# TASK PROMPT:
Can you reproduce every one of the rows below, character for character, with nothing altered?

(Rows showing where targets appear)
+ + + + + + +

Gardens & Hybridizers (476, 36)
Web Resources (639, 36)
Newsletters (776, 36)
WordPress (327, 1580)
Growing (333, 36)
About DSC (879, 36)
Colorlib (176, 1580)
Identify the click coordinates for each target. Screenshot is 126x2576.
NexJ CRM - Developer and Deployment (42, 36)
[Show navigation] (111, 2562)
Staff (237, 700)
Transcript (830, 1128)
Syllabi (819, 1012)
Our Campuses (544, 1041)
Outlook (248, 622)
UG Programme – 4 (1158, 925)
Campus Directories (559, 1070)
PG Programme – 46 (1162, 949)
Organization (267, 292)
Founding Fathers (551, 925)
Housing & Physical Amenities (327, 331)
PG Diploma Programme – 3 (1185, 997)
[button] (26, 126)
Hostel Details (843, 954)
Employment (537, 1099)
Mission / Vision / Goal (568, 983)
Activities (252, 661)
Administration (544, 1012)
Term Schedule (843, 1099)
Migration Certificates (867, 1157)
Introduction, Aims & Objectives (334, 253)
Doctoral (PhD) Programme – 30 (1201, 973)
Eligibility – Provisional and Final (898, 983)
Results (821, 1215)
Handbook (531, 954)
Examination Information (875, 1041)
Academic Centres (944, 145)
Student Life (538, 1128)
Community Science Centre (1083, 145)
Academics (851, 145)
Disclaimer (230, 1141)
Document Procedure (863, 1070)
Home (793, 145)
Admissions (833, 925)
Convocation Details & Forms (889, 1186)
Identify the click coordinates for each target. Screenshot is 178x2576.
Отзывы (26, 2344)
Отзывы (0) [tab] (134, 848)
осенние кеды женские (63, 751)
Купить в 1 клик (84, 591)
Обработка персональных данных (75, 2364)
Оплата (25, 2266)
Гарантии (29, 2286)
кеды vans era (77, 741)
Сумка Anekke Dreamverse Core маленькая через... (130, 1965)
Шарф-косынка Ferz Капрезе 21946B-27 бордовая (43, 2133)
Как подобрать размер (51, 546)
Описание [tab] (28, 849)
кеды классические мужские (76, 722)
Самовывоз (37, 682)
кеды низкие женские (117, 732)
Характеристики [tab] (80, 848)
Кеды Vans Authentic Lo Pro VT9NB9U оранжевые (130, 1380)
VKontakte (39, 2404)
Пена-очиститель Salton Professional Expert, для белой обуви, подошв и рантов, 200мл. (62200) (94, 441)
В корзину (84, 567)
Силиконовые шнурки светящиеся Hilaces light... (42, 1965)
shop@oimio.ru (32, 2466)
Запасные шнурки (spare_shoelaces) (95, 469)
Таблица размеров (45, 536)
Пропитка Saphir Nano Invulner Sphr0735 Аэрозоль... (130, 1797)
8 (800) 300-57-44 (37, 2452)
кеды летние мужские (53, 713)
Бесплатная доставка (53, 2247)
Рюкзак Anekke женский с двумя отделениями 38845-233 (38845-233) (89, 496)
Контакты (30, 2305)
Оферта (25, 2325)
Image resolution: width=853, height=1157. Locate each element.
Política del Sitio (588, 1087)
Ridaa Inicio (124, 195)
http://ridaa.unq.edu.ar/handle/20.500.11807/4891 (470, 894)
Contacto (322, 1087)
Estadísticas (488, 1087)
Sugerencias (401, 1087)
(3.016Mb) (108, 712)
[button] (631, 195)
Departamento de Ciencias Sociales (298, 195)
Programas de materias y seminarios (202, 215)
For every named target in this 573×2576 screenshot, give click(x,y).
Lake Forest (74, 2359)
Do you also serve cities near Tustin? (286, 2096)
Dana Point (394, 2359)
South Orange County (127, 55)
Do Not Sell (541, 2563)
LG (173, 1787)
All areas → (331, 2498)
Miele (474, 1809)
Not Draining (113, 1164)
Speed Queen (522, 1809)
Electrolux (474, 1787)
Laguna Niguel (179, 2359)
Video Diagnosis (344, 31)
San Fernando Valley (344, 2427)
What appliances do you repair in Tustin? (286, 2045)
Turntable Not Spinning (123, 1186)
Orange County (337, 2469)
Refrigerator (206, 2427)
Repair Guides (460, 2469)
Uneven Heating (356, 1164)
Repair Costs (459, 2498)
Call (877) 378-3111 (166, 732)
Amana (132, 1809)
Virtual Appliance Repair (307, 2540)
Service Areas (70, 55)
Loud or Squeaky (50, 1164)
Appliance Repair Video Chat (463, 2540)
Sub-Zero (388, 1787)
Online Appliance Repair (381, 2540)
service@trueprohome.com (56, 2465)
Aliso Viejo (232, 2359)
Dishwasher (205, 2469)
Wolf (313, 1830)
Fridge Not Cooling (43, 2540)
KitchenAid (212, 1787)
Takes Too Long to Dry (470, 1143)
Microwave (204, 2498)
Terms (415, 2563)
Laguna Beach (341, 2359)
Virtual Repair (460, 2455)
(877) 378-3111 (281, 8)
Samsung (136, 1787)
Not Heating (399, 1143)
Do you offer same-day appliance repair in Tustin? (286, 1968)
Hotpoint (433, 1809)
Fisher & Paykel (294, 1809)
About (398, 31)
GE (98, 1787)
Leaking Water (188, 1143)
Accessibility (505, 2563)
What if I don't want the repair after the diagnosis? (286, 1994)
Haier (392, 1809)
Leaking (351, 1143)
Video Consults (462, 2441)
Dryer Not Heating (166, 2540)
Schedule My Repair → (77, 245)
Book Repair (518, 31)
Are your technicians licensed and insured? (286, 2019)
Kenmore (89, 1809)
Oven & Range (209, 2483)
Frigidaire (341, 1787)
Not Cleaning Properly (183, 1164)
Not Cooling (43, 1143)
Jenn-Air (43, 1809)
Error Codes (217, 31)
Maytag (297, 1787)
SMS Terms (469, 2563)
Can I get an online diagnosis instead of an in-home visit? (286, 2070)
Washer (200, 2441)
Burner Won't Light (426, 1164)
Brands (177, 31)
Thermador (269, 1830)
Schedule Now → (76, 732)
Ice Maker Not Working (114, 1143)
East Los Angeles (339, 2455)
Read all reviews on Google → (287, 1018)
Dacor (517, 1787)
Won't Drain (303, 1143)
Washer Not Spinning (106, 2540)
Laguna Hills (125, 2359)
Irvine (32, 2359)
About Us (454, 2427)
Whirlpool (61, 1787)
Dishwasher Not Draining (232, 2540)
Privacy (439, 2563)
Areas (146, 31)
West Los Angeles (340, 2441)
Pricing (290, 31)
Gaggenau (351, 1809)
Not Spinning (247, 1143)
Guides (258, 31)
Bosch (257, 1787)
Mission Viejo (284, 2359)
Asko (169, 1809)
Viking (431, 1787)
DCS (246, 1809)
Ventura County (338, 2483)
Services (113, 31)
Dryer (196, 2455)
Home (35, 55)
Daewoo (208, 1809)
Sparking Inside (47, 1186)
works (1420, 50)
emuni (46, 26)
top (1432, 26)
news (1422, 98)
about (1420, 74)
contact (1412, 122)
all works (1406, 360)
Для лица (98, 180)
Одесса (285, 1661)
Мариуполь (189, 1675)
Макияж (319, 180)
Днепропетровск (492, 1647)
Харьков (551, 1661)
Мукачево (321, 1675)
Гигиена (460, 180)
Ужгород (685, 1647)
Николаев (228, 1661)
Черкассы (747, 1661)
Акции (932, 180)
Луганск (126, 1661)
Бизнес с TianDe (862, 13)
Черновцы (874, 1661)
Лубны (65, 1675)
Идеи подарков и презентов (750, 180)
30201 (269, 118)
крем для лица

+ + + + + + +

# EXERCISE RESPONSE:
Gardens & Hybridizers (476, 36)
Web Resources (639, 36)
Newsletters (776, 36)
WordPress (327, 1580)
Growing (333, 36)
About DSC (879, 36)
Colorlib (176, 1580)
Identify the click coordinates for each target. Screenshot is 126x2576.
NexJ CRM - Developer and Deployment (42, 36)
[Show navigation] (111, 2562)
Staff (237, 700)
Transcript (830, 1128)
Syllabi (819, 1012)
Our Campuses (544, 1041)
Outlook (248, 622)
UG Programme – 4 (1158, 925)
Campus Directories (559, 1070)
PG Programme – 46 (1162, 949)
Organization (267, 292)
Founding Fathers (551, 925)
Housing & Physical Amenities (327, 331)
PG Diploma Programme – 3 (1185, 997)
[button] (26, 126)
Hostel Details (843, 954)
Employment (537, 1099)
Mission / Vision / Goal (568, 983)
Activities (252, 661)
Administration (544, 1012)
Term Schedule (843, 1099)
Migration Certificates (867, 1157)
Introduction, Aims & Objectives (334, 253)
Doctoral (PhD) Programme – 30 (1201, 973)
Eligibility – Provisional and Final (898, 983)
Results (821, 1215)
Handbook (531, 954)
Examination Information (875, 1041)
Academic Centres (944, 145)
Student Life (538, 1128)
Community Science Centre (1083, 145)
Academics (851, 145)
Disclaimer (230, 1141)
Document Procedure (863, 1070)
Home (793, 145)
Admissions (833, 925)
Convocation Details & Forms (889, 1186)
Identify the click coordinates for each target. Screenshot is 178x2576.
Отзывы (26, 2344)
Отзывы (0) [tab] (134, 848)
осенние кеды женские (63, 751)
Купить в 1 клик (84, 591)
Обработка персональных данных (75, 2364)
Оплата (25, 2266)
Гарантии (29, 2286)
кеды vans era (77, 741)
Сумка Anekke Dreamverse Core маленькая через... (130, 1965)
Шарф-косынка Ferz Капрезе 21946B-27 бордовая (43, 2133)
Как подобрать размер (51, 546)
Описание [tab] (28, 849)
кеды классические мужские (76, 722)
Самовывоз (37, 682)
кеды низкие женские (117, 732)
Характеристики [tab] (80, 848)
Кеды Vans Authentic Lo Pro VT9NB9U оранжевые (130, 1380)
VKontakte (39, 2404)
Пена-очиститель Salton Professional Expert, для белой обуви, подошв и рантов, 200мл. (62200) (94, 441)
В корзину (84, 567)
Силиконовые шнурки светящиеся Hilaces light... (42, 1965)
shop@oimio.ru (32, 2466)
Запасные шнурки (spare_shoelaces) (95, 469)
Таблица размеров (45, 536)
Пропитка Saphir Nano Invulner Sphr0735 Аэрозоль... (130, 1797)
8 (800) 300-57-44 (37, 2452)
кеды летние мужские (53, 713)
Бесплатная доставка (53, 2247)
Рюкзак Anekke женский с двумя отделениями 38845-233 (38845-233) (89, 496)
Контакты (30, 2305)
Оферта (25, 2325)
Image resolution: width=853, height=1157. Locate each element.
Política del Sitio (588, 1087)
Ridaa Inicio (124, 195)
http://ridaa.unq.edu.ar/handle/20.500.11807/4891 (470, 894)
Contacto (322, 1087)
Estadísticas (488, 1087)
Sugerencias (401, 1087)
(3.016Mb) (108, 712)
[button] (631, 195)
Departamento de Ciencias Sociales (298, 195)
Programas de materias y seminarios (202, 215)
For every named target in this 573×2576 screenshot, give click(x,y).
Lake Forest (74, 2359)
Do you also serve cities near Tustin? (286, 2096)
Dana Point (394, 2359)
South Orange County (127, 55)
Do Not Sell (541, 2563)
LG (173, 1787)
All areas → (331, 2498)
Miele (474, 1809)
Not Draining (113, 1164)
Speed Queen (522, 1809)
Electrolux (474, 1787)
Laguna Niguel (179, 2359)
Video Diagnosis (344, 31)
San Fernando Valley (344, 2427)
What appliances do you repair in Tustin? (286, 2045)
Turntable Not Spinning (123, 1186)
Orange County (337, 2469)
Refrigerator (206, 2427)
Repair Guides (460, 2469)
Uneven Heating (356, 1164)
Repair Costs (459, 2498)
Call (877) 378-3111 (166, 732)
Amana (132, 1809)
Virtual Appliance Repair (307, 2540)
Service Areas (70, 55)
Loud or Squeaky (50, 1164)
Appliance Repair Video Chat (463, 2540)
Sub-Zero (388, 1787)
Online Appliance Repair (381, 2540)
service@trueprohome.com (56, 2465)
Aliso Viejo (232, 2359)
Dishwasher (205, 2469)
Wolf (313, 1830)
Fridge Not Cooling (43, 2540)
KitchenAid (212, 1787)
Takes Too Long to Dry (470, 1143)
Microwave (204, 2498)
Terms (415, 2563)
Laguna Beach (341, 2359)
Virtual Repair (460, 2455)
(877) 378-3111 (281, 8)
Samsung (136, 1787)
Not Heating (399, 1143)
Do you offer same-day appliance repair in Tustin? (286, 1968)
Hotpoint (433, 1809)
Fisher & Paykel (294, 1809)
About (398, 31)
GE (98, 1787)
Leaking Water (188, 1143)
Accessibility (505, 2563)
What if I don't want the repair after the diagnosis? (286, 1994)
Haier (392, 1809)
Leaking (351, 1143)
Video Consults (462, 2441)
Dryer Not Heating (166, 2540)
Schedule My Repair → (77, 245)
Book Repair (518, 31)
Are your technicians licensed and insured? (286, 2019)
Kenmore (89, 1809)
Oven & Range (209, 2483)
Frigidaire (341, 1787)
Not Cleaning Properly (183, 1164)
Not Cooling (43, 1143)
Jenn-Air (43, 1809)
Error Codes (217, 31)
Maytag (297, 1787)
SMS Terms (469, 2563)
Can I get an online diagnosis instead of an in-home visit? (286, 2070)
Washer (200, 2441)
Burner Won't Light (426, 1164)
Brands (177, 31)
Thermador (269, 1830)
Schedule Now → (76, 732)
Ice Maker Not Working (114, 1143)
East Los Angeles (339, 2455)
Read all reviews on Google → (287, 1018)
Dacor (517, 1787)
Won't Drain (303, 1143)
Washer Not Spinning (106, 2540)
Laguna Hills (125, 2359)
Irvine (32, 2359)
About Us (454, 2427)
Whirlpool (61, 1787)
Dishwasher Not Draining (232, 2540)
Privacy (439, 2563)
Areas (146, 31)
West Los Angeles (340, 2441)
Pricing (290, 31)
Gaggenau (351, 1809)
Not Spinning (247, 1143)
Guides (258, 31)
Bosch (257, 1787)
Mission Viejo (284, 2359)
Asko (169, 1809)
Viking (431, 1787)
DCS (246, 1809)
Ventura County (338, 2483)
Services (113, 31)
Dryer (196, 2455)
Home (35, 55)
Daewoo (208, 1809)
Sparking Inside (47, 1186)
works (1420, 50)
emuni (46, 26)
top (1432, 26)
news (1422, 98)
about (1420, 74)
contact (1412, 122)
all works (1406, 360)
Для лица (98, 180)
Одесса (285, 1661)
Мариуполь (189, 1675)
Макияж (319, 180)
Днепропетровск (492, 1647)
Харьков (551, 1661)
Мукачево (321, 1675)
Гигиена (460, 180)
Ужгород (685, 1647)
Николаев (228, 1661)
Черкассы (747, 1661)
Акции (932, 180)
Луганск (126, 1661)
Бизнес с TianDe (862, 13)
Черновцы (874, 1661)
Лубны (65, 1675)
Идеи подарков и презентов (750, 180)
30201 (269, 118)
крем для лица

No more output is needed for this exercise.